High Performance Computing

image image

Use Case Descriptions

Integration Environment
HPC cluster for data processing with over 250 nodes.
Customer / Partner Types
China National Petroleum Corporation (CNPC). Oil and gas industry, land exploration and surveying data processing.
Company and Solution Background
A Fortune 500 company, one of the largest energy companies in the world, relies heavily on the collection and analysis of geophysical data for oil exploration. Fully understanding the importance of natural resources, it focuses its mission on sustainable development and environmental protection, providing quality geophysical products and services. Powering its operations is an HPC data center with over 3000 servers, each connected to Directly Attached Storage.

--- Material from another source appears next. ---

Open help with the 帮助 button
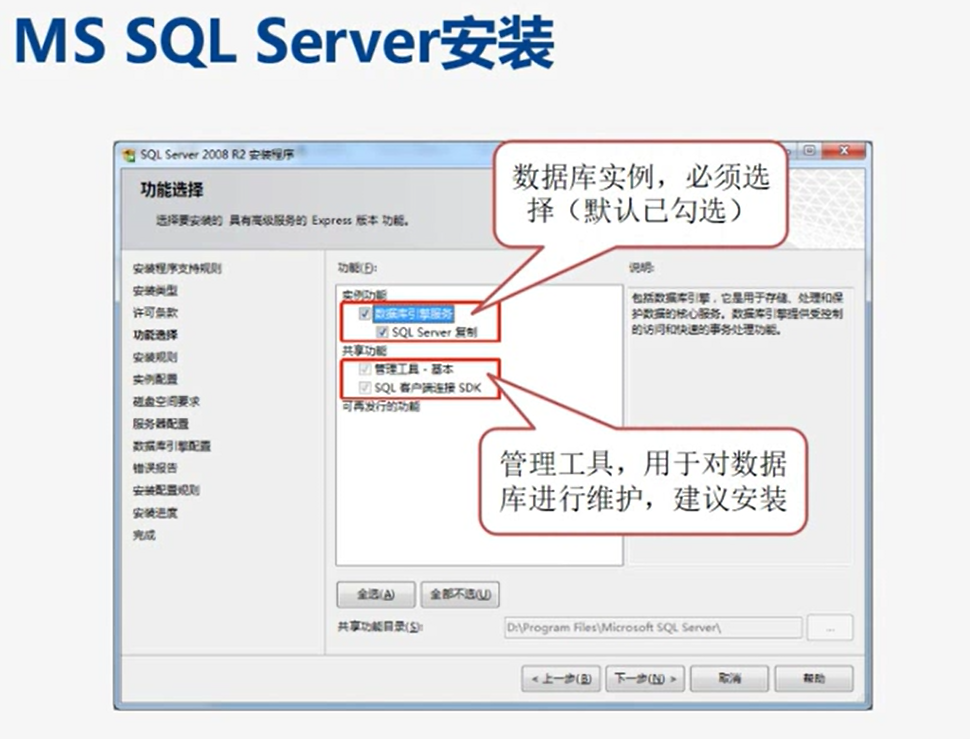The width and height of the screenshot is (970, 739). tap(813, 679)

Requirements and Challenges

Geophysical data is processed in parallel across all chosen servers in the data center. 100s or 1000s of nodes need to work uninterrupted. Even one node failure can result in reload of partial or all task jobs. Hardware failures, especially disks, are unavoidable at large scale, high-density clusters, due to their intensive data access during computation. To minimize disruptions by hardware failure, the company can only rely on new and abundant hardware to process the jobs. The selection criteria result in more than 30% waste in hardware utilization.


Solution Benefits

With Federator.ai® disk failure prediction, the HPC data center reliably selects qualified hardware for any jobs without delay of service deliveries. Integrating with task schedulers prevents loading jobs on risky nodes before a task starts, guaranteeing the health of the entire cluster during the job lifespan. Data center operators perform hardware maintenance in between jobs to prepare servers for coming tasks. Federator.ai® also keeps performance metrics of any hosts and disks, which can be used to track unusual performance patterns at any point in time.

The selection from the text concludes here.